» Objective
Output the lines from the one with "You are a GUI" through the end as a two-column CSV with the columns text and answer, one row for each text with its answer. Put each value in a single quoted field with line breaks changed to spaces, and leave out the pictures.

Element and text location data
-- Start --
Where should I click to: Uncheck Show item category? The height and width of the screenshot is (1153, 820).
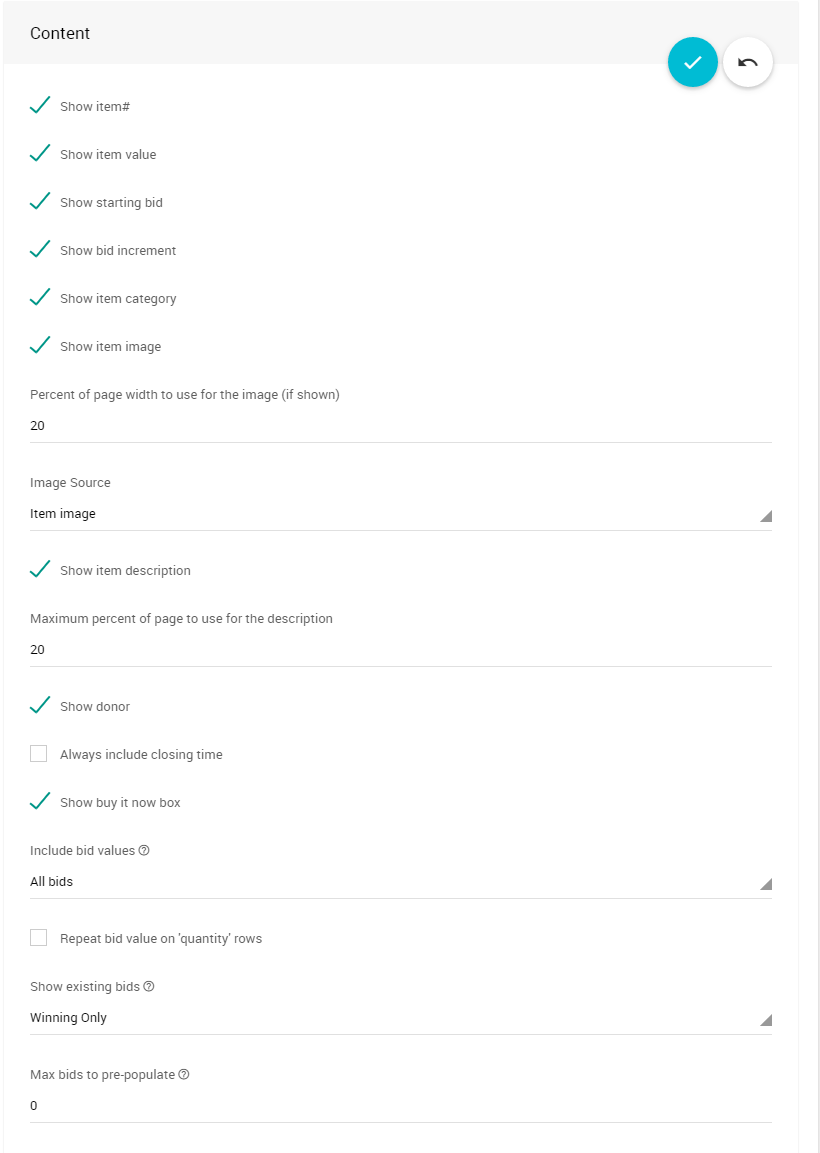click(x=39, y=298)
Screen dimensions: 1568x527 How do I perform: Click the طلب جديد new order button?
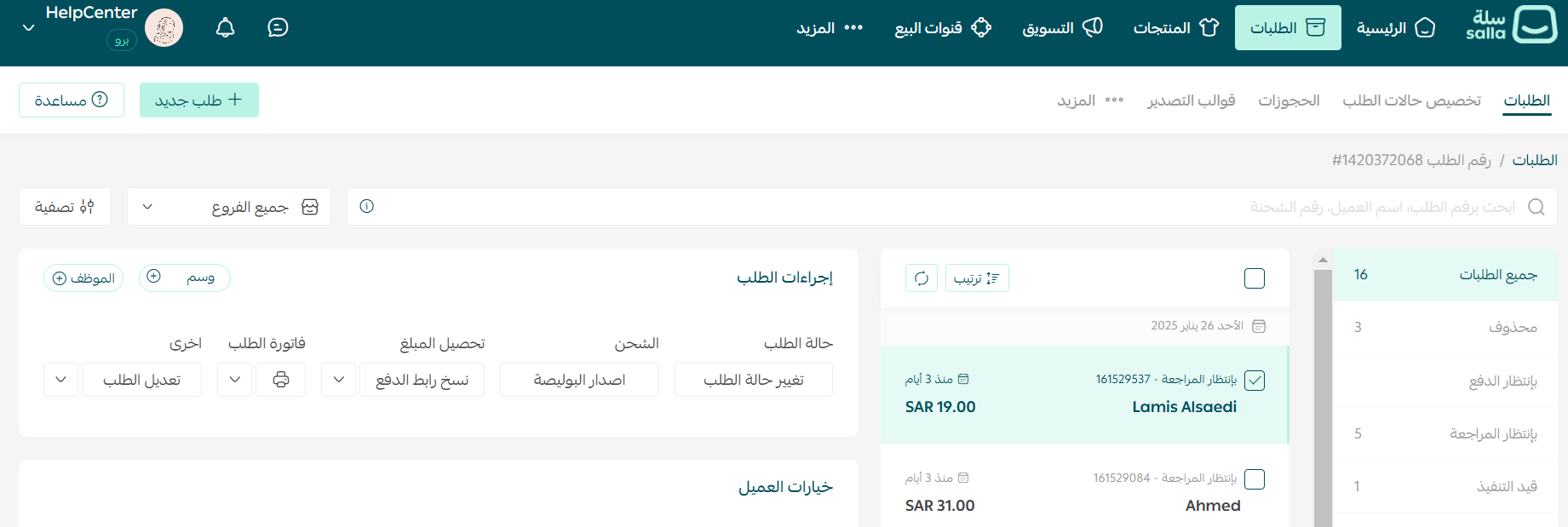199,100
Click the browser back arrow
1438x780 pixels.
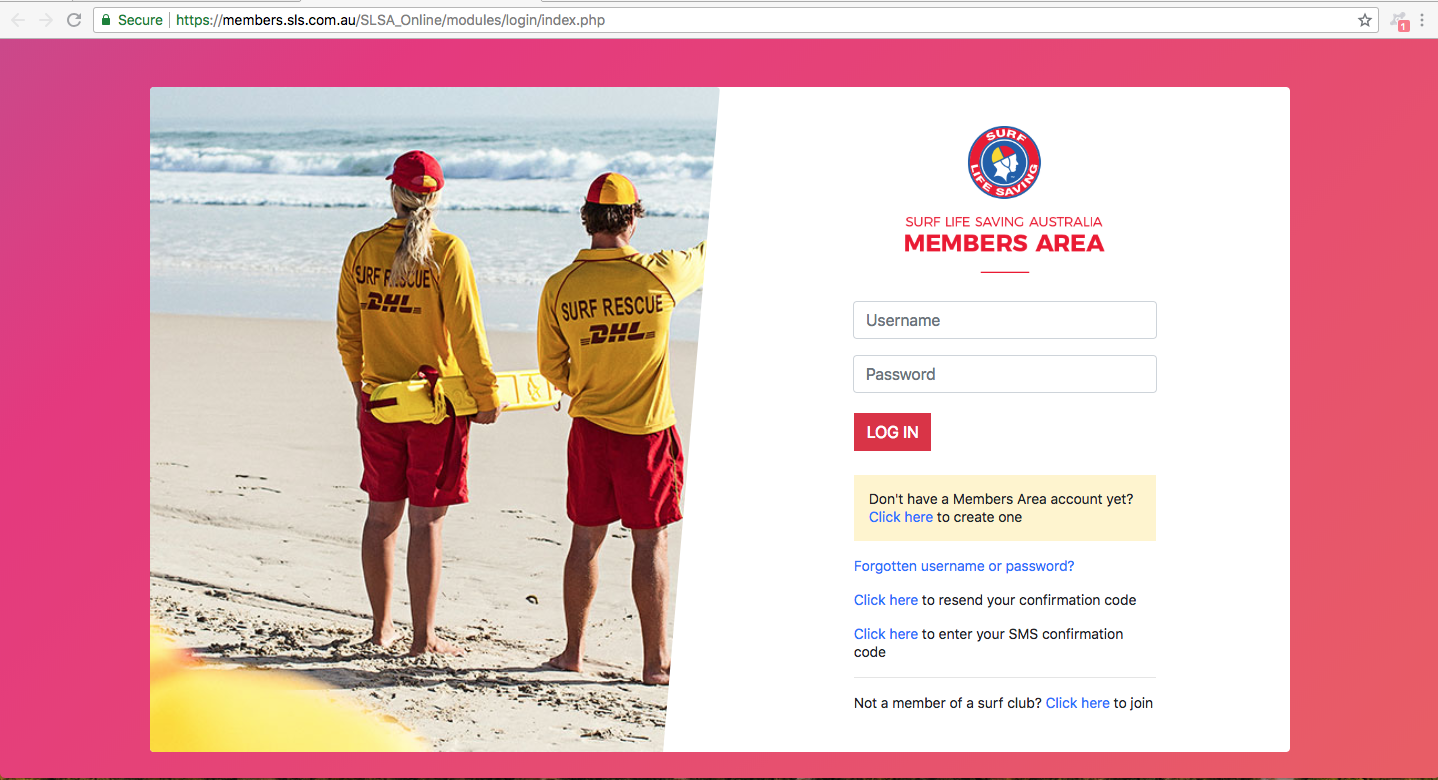tap(18, 20)
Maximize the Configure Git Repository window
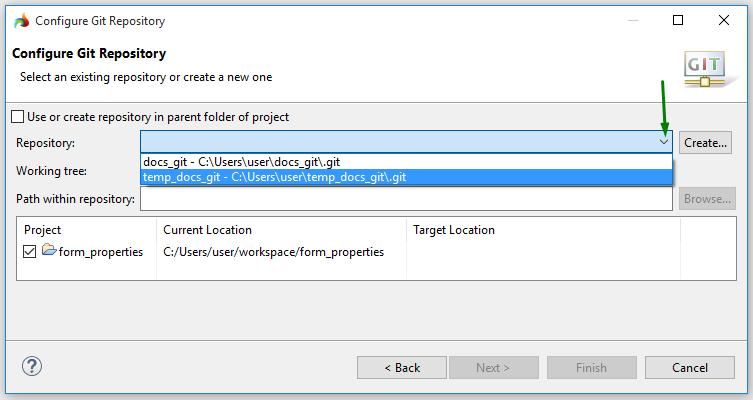753x400 pixels. [678, 20]
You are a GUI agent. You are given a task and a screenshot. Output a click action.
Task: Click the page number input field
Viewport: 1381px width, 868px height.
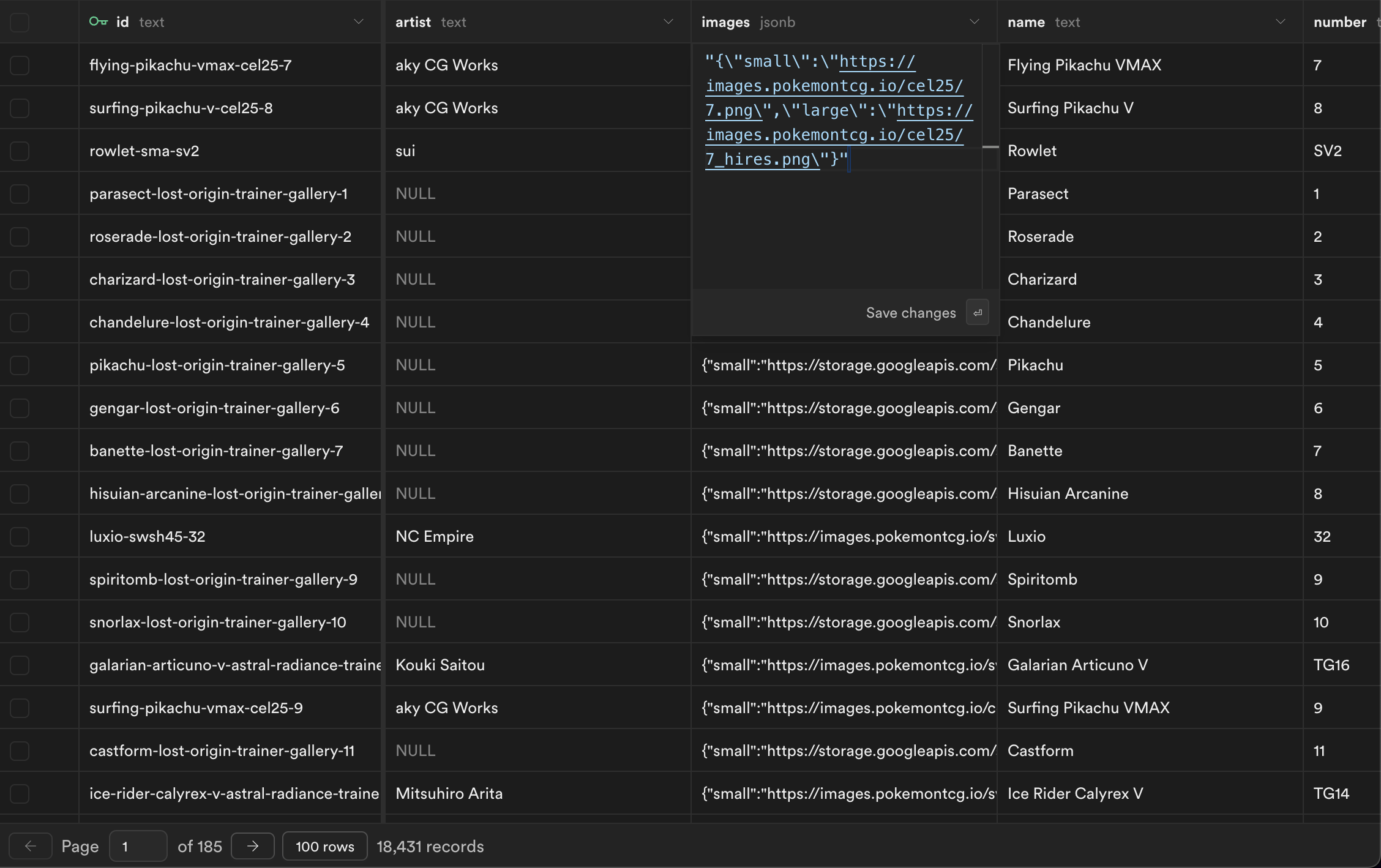point(138,846)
-- End --
» The completed task
text,answer
"You are a GUI agent. You are given a task and a screenshot. Output a click action. Task: Click the page number input field Viewport: 1381px width, 868px height.","point(138,846)"